Talk with Jeroen Danon
Dephasing in ferromagnets: The role of spin waves
If a metallic sample is smaller than the typical electronic phase braking length, then one can usually observe signatures of quantum coherence in its transport properties, such as weak localization, Aharonov-Bohm oscillations, and universal conductance fluctuations. For the case of normal metals, these phenomena, as well as the main mechanisms of dephasing destroying them, have been intensively investigated in the past few decades, and are by now well understood. In ferromagnets however, experiments often indicate dephasing rates which are by far too large to fit the “standard” theory. But indeed, besides all processes known from normal metals, one could think of extra dephasing mechanisms playing a role in ferromagnets: spin-flip scattering in the presence of an exchange splitting, interaction with spin waves, and interaction with domain walls.

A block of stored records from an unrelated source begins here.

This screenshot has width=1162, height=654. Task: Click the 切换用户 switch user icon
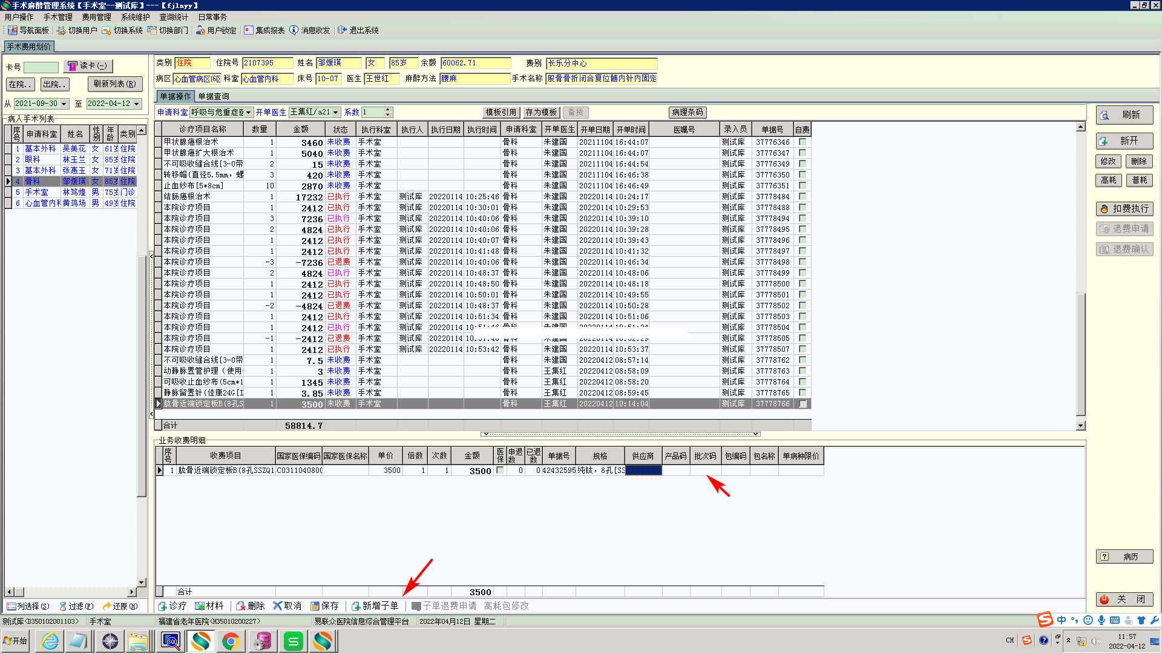61,30
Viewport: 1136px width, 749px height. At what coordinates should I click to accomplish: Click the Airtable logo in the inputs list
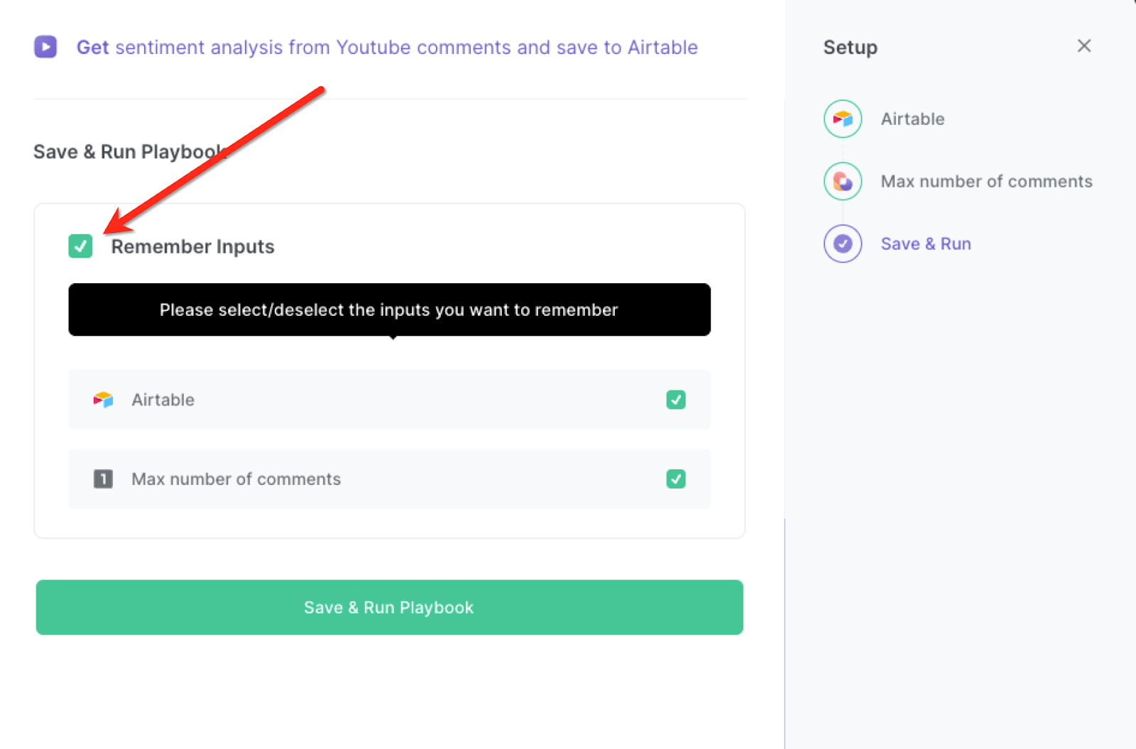tap(103, 400)
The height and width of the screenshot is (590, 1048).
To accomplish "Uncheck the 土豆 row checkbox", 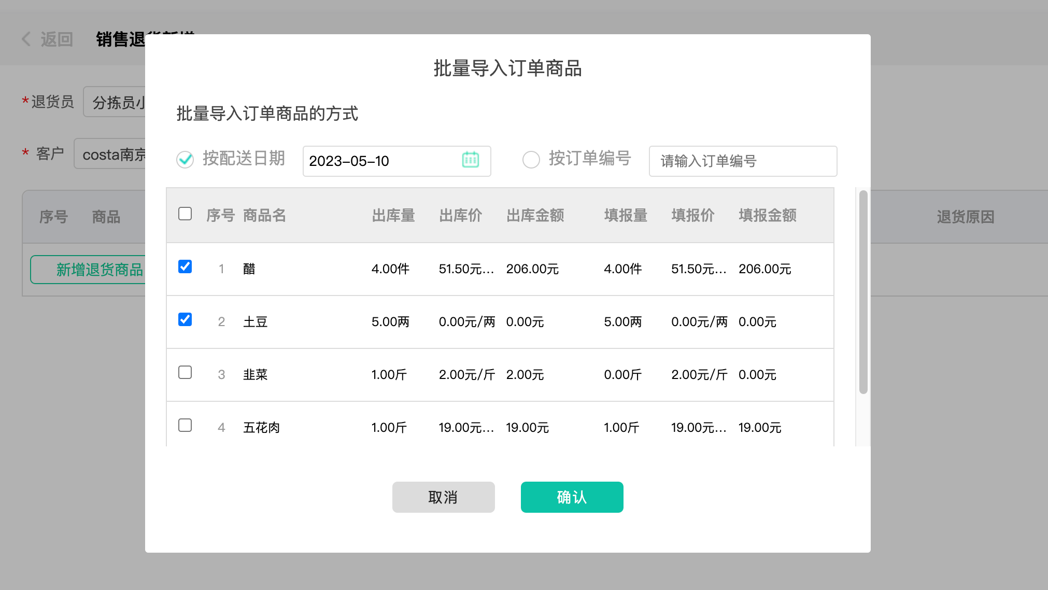I will tap(185, 319).
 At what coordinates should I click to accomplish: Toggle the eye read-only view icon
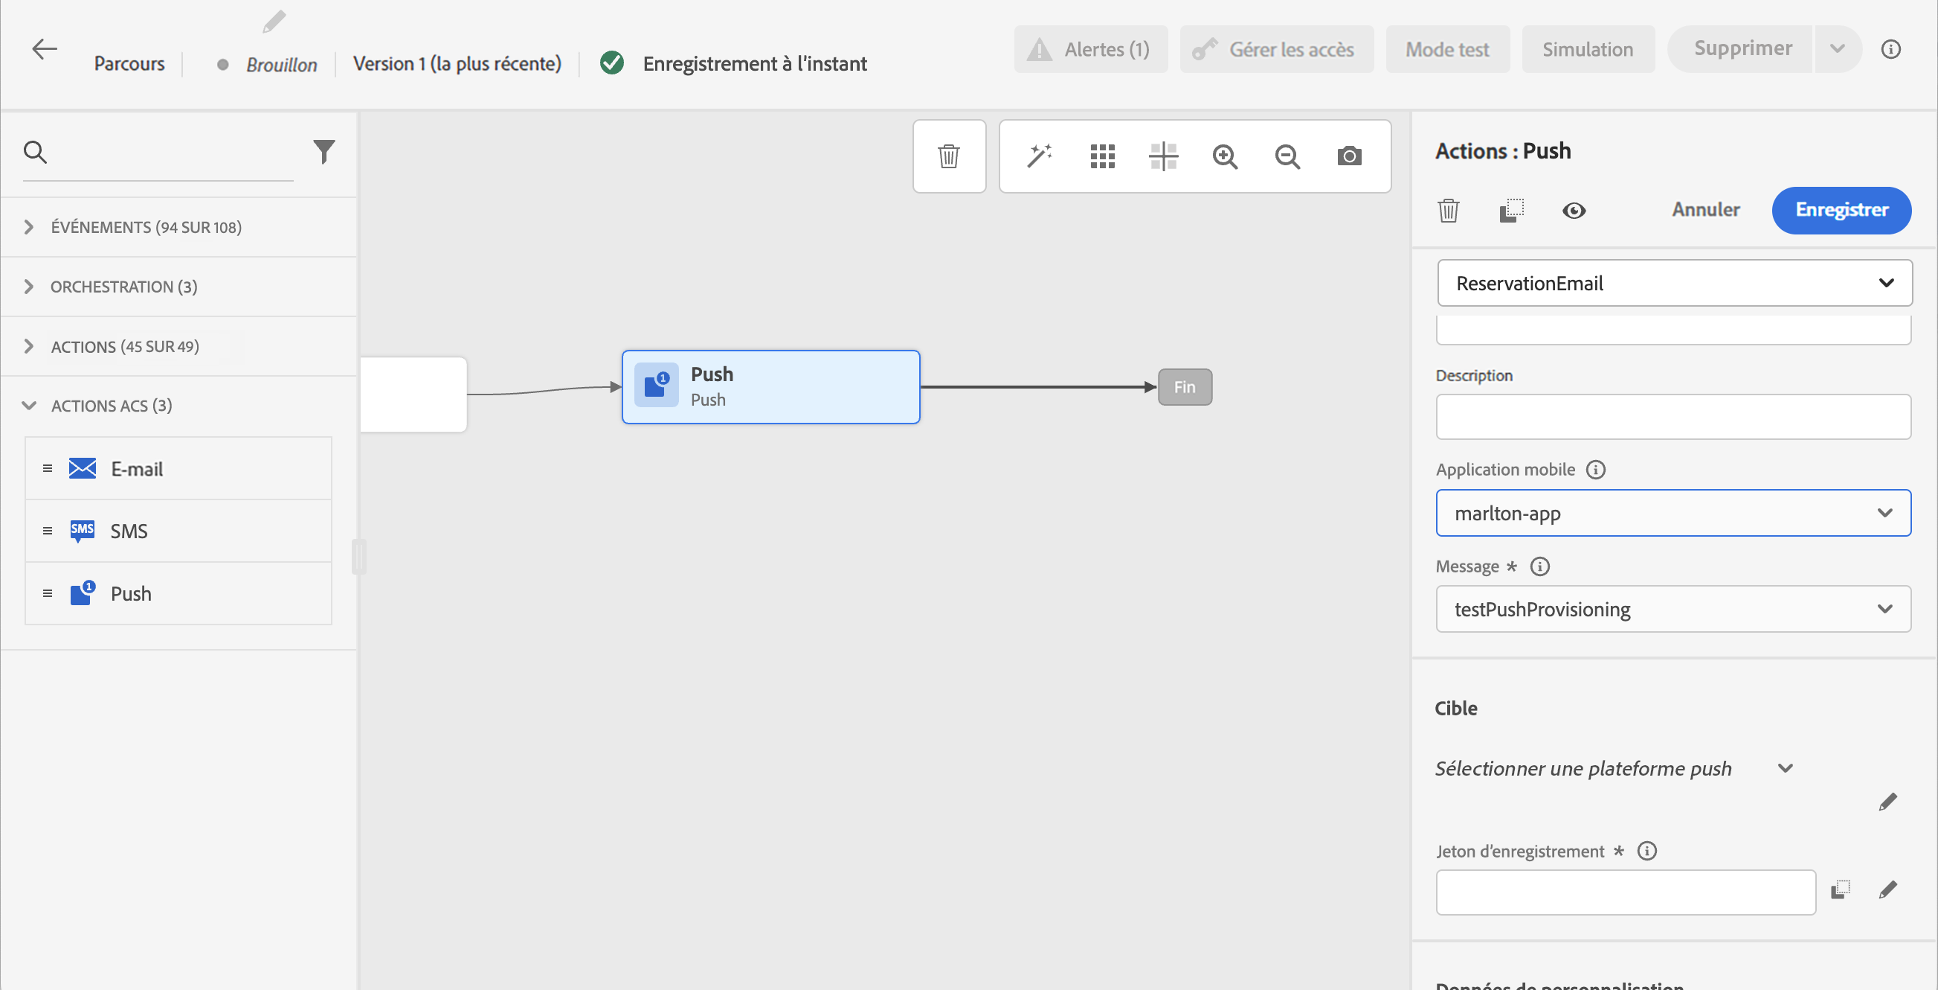click(1574, 210)
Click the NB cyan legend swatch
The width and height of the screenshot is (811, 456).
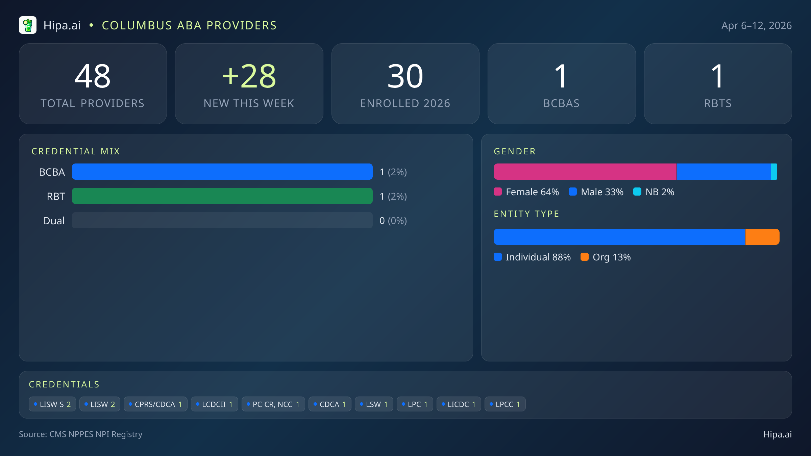pos(637,192)
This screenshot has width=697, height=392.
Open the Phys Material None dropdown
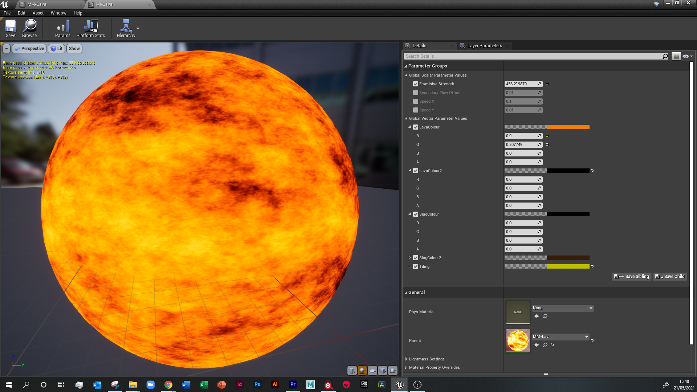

In this talk, I will present a calculation of the dephasing rate of electrons in a ferromagnet relevant for the conductance fluctuations, and focusing on the contribution from the interaction with spin waves.
Explicit results are presented for quasi-one-dimensional systems. Going beyond previous work, our calculation is not restricted to the limit of a small exchange splitting compared to the electronic elastic scattering time, nor does it rely on the diffusion approximation to describe electronic transport.